Despite missing some information from the Harris-Decima poll and the clear anomaly in the Strategic Counsel poll, I've updated the projection with the information I do have. The opinion polling chart has been updated as well, though I did not include the Quebec result from the Strategic Counsel poll on the opinion trend chart because it is clearly wrong.

Adding these two new polls has resulted in a seat change. The Conservatives are now down to 137 seats and the NDP up to 24. The national popular vote has also changed:

Greens +1.1
Liberals +0.1
Bloc Quebecois -0.0
New Democrats -0.1
Conservatives -0.5

No word yet from Strategic Counsel, but until I do hear from them I've reduced their reliability rating by half, from 60% to 30%. In case you're wondering, the polling firms are rated according to how close they predicted the 2008 federal election result. The best polling firm is Angus Reid.

Tuesday, February 10, 2009

A New Poll from Strategic Counsel is odd...

Strategic Counsel released a new poll today, taken in the same period as the Harris-Decima poll and involving 1000 people. The national numbers look fine:

Liberals - 33%
Conservatives - 32%
New Democrats - 17%
Greens - 13%
Bloc Quebecois - 5%

...except that the Bloc number is oddly low and the Green number is awfully high. And the Quebec numbers show why:

Greens - 26%
Liberals - 24%
Bloc Quebecois - 22%
Conservatives - 17%
New Democrats - 12%

So, apparently, the Greens have had a 22-point surge from the last Strategic Counsel poll from mid-January, while the Bloc has dropped 16-points. This despite recent Harris-Decima and Ipsos-Reid polls showing the Bloc at 40+ and the Greens at around 5%. Are we supposed to believe that the Green Party is now the favourite in Quebec?

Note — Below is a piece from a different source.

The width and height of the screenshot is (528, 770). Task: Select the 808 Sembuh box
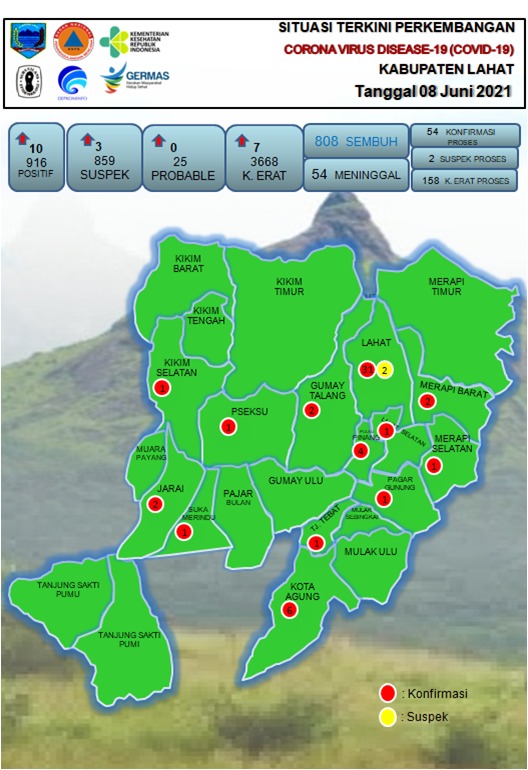pos(356,141)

Flabbergasted, I shot off an email to Strategic Counsel asking them about this. I'm extremely loathe to include these numbers in the calculation because of this. I'm assuming this is some sort of typo, unless Strategic Counsel was extremely unlucky in its poll of 244 Quebecers.

It is difficult to believe this is just a typo, because clearly the Quebec numbers influenced the national numbers, giving the Bloc the low 5% and the Greens the high 13%. And the report even calculated the change from last time (including the unbelievable +22 for the Greens!). To add insult to injury, the media outlet that ordered the poll, CTV, has posted it on their website, even mentioning the Green surge and Bloc fall.

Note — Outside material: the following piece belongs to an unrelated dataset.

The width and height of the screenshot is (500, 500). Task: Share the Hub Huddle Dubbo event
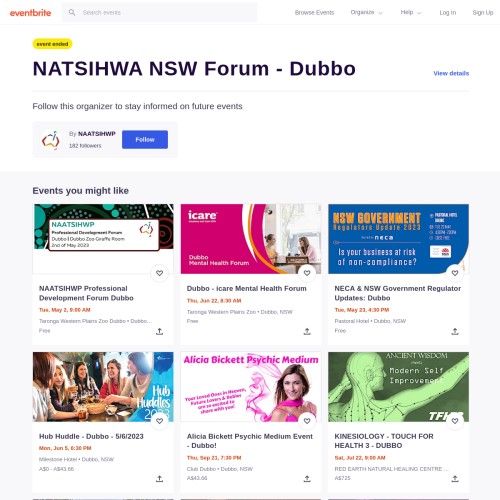(x=160, y=479)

We'll see how this all plays out. But I am going to have to reduce the reliability rating of Strategic Counsel unless they change or explain their result. Someone at Strategic Counsel saw these numbers and published them anyway. If they didn't realise this was wrong, they don't know what they are doing.

Harris-Decima Poll Coming

Harris-Decima released a new poll today, but so far the media has presented only bits and pieces. I imagine the rest will be coming tomorrow or Thursday. The poll of 1,000 respondents running from February 5 to February 8 had this result nationally:

Conservatives - 33%
Liberals - 31%
New Democrats - 15%
Bloc Quebecois - 10%
Greens - 10%

The only regional polling information I've found so far is for Quebec, and the numbers seem to confirm the recent Ipsos-Reid poll:

Bloc Quebecois - 41%
Liberals - 27%
Conservatives - 16%
New Democrats - 10%
Greens - 5%

I won't be adding this information to the prediction calculation or opinion polling charts until the rest of the poll comes forward.

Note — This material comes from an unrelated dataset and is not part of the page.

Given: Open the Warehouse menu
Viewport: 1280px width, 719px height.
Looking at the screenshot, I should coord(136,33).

Saturday, February 7, 2009

New Ipsos-Reid Poll

Ipsos-Reid has released a new poll, taken up to February 5 and involving 1,000 interviews. Here are the Canada-wide results:

Conservatives - 37%
Liberals - 31%
New Democrats - 14%
Bloc Quebecois - 10%
Greens - 7%

And now the two regional battleground results:


Liberals - 39%
Conservatives - 37%
New Democrats - 14%
Greens - 10%


Bloc Quebecois - 42%
Liberals - 24%
Conservatives - 18%
New Democrats - 11%
Greens - 5%

The projection has changed as well, with the Conservatives dropping two seats to 138, to the benefit of the Liberals and the NDP. The biggest popular vote drop goes to the Greens, from 6.6% to 6.0%. The Liberals had a 0.1% gain. In Ontario, the Conservatives dropped 0.4% and the Liberals gained 0.2%. When the projection puts the Liberals over the Conservatives in Ontario, I think an election will be imminent. In Quebec, the Bloc was bumped up by 0.4%.

I have also updated the polling trend charts.